DESCRIPTION OF THE TASK: Update the material below by changing every "screenshot" to "screen capture" and leaving everything else as it is. Leave the picture out of your answer.

INFORMATION SUPPLIED:

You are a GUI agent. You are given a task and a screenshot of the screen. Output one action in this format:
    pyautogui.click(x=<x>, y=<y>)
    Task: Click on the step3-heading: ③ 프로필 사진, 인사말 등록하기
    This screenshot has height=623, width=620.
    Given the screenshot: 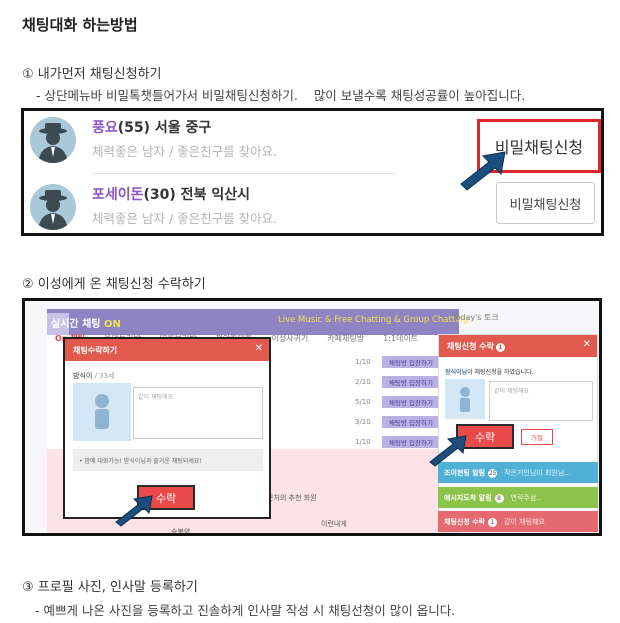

RESULT FOR THIS EXERCISE:
You are a GUI agent. You are given a task and a screen capture of the screen. Output one action in this format:
    pyautogui.click(x=<x>, y=<y>)
    Task: Click on the step3-heading: ③ 프로필 사진, 인사말 등록하기
    This screen capture has height=623, width=620.
    Given the screen capture: 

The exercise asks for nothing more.